OPN expression is frequently upregulated in SCLC

RNA-sequencing was performed on the obtained human SCLC specimens to determine its gene expression data. Interestingly, 96 mRNAs exhibited significantly different expression levels (P <0.05 and False Discovery Rate (FDR) < 0.5), including 54 upregulated mRNAs and 42 suppressed ones (Figure 1). Of note, OPN was one of the most upregulated mRNAs and few literatures focused on its role in SCLC, so far. Thus, 168 paired paraffin-embedded tissue samples were subjected to qPCR analysis to further confirm the RNA-sequencing findings. As expected, OPN mRNA expression was significantly up-regulated in SCLC tissues compared with adjacent non-neoplastic tissues (Figure 2, P<0.05). In addition, as illustrated in Figure 3, representative cytoplasmic staining of OPN was observed via immunohistochemical analysis. Thirty tumors showed negative expression (-), 48 showed weak or focal expression (1+), 64 showed moderate expression with focal strong expression (2+), and 26 showed strong expression (3+).

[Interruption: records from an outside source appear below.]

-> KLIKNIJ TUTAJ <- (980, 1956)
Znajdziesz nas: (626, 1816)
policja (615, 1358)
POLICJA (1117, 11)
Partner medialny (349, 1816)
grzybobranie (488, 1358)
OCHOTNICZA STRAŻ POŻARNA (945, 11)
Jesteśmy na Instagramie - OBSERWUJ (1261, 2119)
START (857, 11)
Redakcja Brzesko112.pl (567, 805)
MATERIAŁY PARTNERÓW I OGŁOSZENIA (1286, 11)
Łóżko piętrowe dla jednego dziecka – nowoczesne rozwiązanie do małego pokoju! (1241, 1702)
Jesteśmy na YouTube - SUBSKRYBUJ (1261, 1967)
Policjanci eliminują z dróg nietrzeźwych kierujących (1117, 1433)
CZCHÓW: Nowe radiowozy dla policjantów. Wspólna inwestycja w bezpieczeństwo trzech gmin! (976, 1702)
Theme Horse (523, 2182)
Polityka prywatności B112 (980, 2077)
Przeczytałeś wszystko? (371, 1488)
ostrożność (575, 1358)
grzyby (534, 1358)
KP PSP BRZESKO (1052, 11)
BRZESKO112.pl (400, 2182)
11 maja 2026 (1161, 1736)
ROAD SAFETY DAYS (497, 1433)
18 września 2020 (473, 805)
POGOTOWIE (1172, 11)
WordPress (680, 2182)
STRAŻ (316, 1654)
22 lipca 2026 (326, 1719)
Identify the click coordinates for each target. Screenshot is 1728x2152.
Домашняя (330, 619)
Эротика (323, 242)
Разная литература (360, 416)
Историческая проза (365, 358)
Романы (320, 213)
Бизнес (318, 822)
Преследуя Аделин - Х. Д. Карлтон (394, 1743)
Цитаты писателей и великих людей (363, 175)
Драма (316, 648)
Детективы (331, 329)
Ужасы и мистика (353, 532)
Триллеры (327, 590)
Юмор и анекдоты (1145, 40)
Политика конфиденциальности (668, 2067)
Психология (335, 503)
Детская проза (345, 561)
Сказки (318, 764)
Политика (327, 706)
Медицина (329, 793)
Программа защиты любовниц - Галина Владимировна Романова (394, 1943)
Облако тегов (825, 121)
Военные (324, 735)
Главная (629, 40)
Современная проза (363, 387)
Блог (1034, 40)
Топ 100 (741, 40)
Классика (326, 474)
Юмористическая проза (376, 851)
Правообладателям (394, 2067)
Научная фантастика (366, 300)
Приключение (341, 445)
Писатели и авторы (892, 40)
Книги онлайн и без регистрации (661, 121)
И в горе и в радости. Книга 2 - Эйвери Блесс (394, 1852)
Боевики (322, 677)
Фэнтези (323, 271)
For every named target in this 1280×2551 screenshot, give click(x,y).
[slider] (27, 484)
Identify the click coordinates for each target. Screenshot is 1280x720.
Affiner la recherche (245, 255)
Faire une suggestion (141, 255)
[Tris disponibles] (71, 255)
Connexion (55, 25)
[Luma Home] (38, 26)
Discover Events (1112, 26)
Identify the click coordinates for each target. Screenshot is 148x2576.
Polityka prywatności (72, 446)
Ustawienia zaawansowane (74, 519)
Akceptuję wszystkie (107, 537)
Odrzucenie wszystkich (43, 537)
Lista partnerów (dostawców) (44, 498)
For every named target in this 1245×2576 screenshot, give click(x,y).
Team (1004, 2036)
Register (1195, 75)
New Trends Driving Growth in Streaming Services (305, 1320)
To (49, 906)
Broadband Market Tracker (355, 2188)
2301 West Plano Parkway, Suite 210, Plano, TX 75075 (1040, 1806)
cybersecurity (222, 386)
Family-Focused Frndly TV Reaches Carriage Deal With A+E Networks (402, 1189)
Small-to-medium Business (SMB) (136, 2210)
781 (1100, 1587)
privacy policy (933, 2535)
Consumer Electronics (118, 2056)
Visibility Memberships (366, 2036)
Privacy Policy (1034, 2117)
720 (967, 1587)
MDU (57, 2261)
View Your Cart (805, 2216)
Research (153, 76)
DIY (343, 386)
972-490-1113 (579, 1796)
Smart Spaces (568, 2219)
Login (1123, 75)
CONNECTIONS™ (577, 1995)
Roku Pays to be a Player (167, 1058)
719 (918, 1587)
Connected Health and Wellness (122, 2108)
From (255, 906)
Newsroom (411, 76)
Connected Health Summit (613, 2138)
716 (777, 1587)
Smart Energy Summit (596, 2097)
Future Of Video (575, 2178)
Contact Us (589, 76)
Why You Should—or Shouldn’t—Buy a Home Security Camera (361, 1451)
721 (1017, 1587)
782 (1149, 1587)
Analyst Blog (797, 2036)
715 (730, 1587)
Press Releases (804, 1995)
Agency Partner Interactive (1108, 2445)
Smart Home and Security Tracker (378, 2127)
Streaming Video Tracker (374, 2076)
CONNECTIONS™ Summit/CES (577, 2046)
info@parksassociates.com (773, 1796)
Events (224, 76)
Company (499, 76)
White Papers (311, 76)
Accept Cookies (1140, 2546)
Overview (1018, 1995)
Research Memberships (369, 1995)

A cluster diagram of RNA-sequencing data from five pairs of small cell lung cancer (SCLC) tissues samples.

Figure 1: A cluster diagram of RNA-sequencing data from five pairs of small cell lung cancer (SCLC) tissues samples. The green bar means downregulated, red part means upregulated.

Expression levels of OPN in SCLC tissues and paired normal tissue samples by qPCR.

Figure 2: Expression levels of OPN in SCLC tissues and paired normal tissue samples by qPCR.

Immunohistochemistry staining of osteopontin (OPN) in lung cancer tissues (&#x00D7;400 magnification).

Figure 3: Immunohistochemistry staining of osteopontin (OPN) in lung cancer tissues (×400 magnification). (A) Weak expression or focal expression (1+). (B) Moderate expression with focal strong expression (2+). (C) Strong expression (3+) (·100 magnification).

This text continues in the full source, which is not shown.